Enrico nickte. Ich sah seufzend an meinem auswendigen Menschen hernieder und sagte mir in der Stille, daß die olympische Verborgenheit da oben in der That den angemessensten Platz für mich biete. So folgte ich denn dem Freunde, und wir schlichen durch einen der Aufgänge und kletterten empor.
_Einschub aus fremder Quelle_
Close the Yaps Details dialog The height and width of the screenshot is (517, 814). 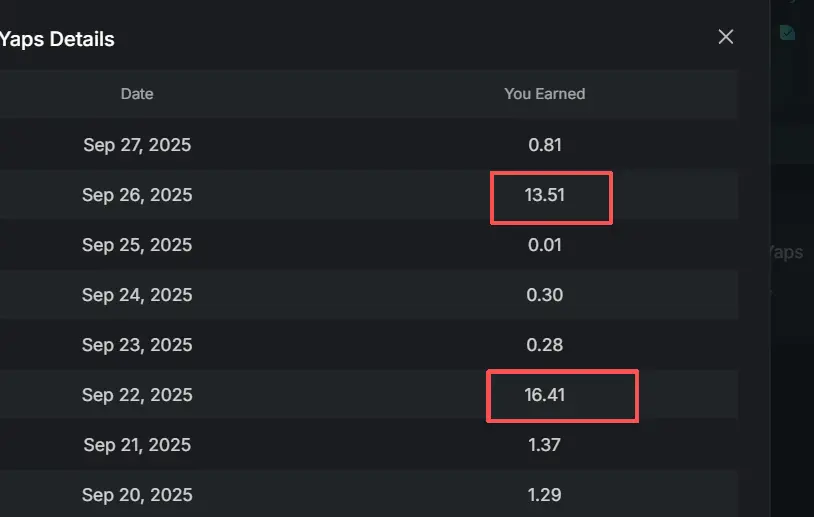point(725,37)
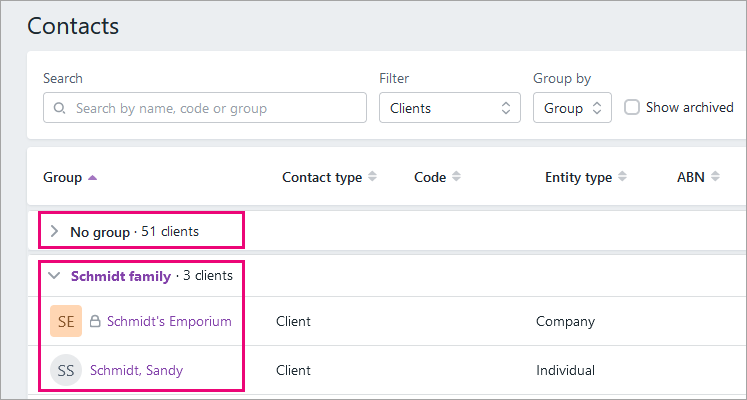Sort by Contact type column arrows

tap(373, 177)
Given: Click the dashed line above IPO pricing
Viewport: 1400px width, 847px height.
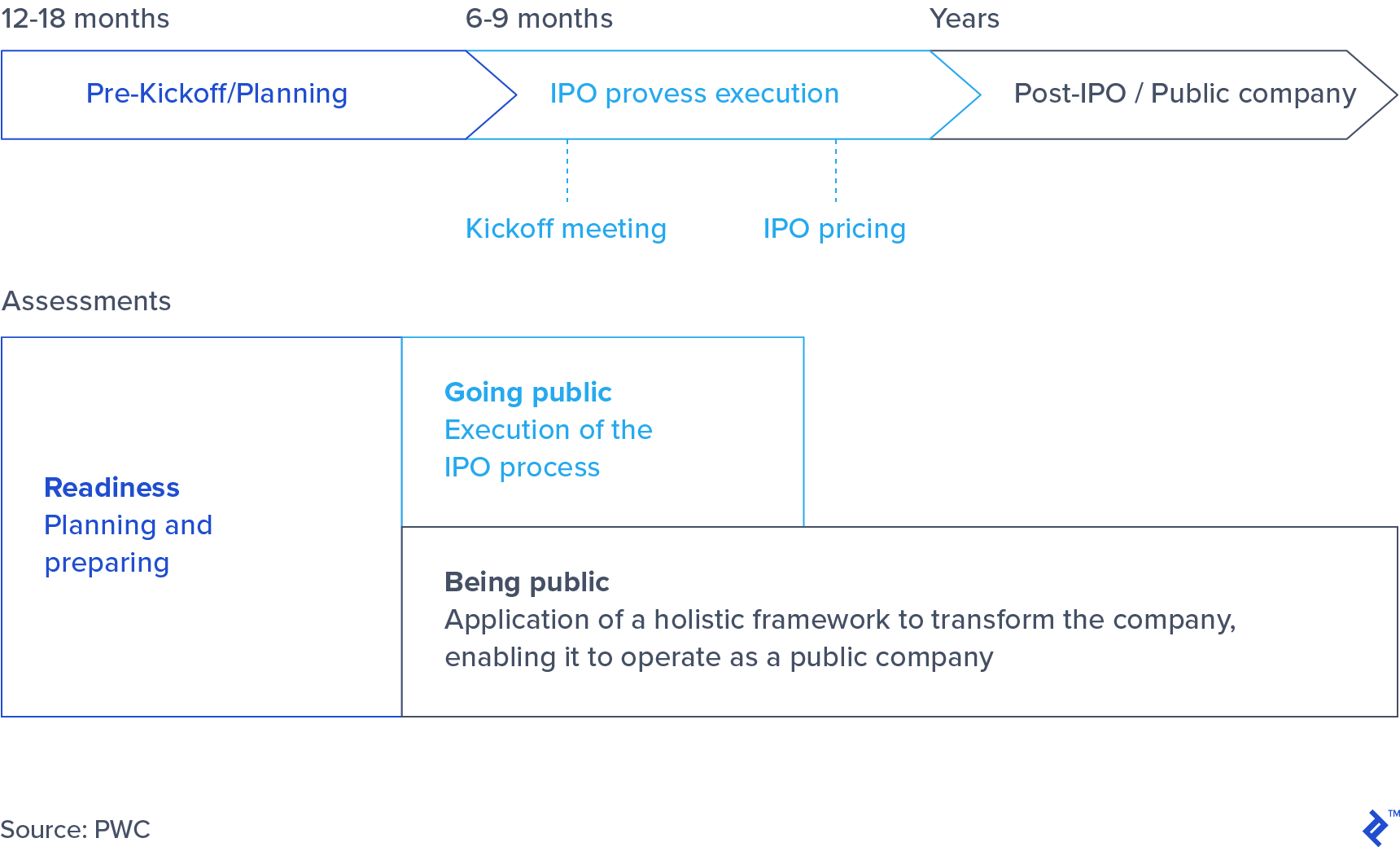Looking at the screenshot, I should [x=836, y=170].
Es ging durch ärmliches Volk, Gelächter und lebhaftes Gespräch in einem abscheulichen Gassenjargon von Italienisch; zuweilen umspülte uns ein penetranter Duft von Zwiebel oder Knoblauch, oder auch die Ausdünstung übermäßigen Weingenusses; ich war froh, daß wir möglichst hoch über diese Atmosphäre hinaus stiegen. Endlich nahmen wir auf einem der alten Steinsitze Platz. Der Himmel hatte sich inzwischen gelichtet – der Mond mußte aufgegangen sein. Seitlich saßen einige dunkle, wüst und zerlumpt aussehende Gesellen, über die man sich nicht eben freuen würde, wenn sie einem so zufällig begegneten und nach der Zeit fragten; unter uns saß eine Gruppe Betrunkener, welche von sehr unsaubern Erlebnissen in Ostindien erzählten; neben ihnen ein hageres Individuum in grauem Cylinder und schwarzem Rock, auf dem Metallknöpfe blinkten, weßwegen ein paar halbnackte Knaben in der Nähe ziemlich ungenirt den Verdacht äußerten, eine „Eccellenza“ vor sich zu haben. Unten aber wogt und rauscht und summt es, und eine Weile hängt mein Auge gefesselt an dem phantastisch originellen Bilde dieser Arena, bis ich des Eindrucks müde geworden.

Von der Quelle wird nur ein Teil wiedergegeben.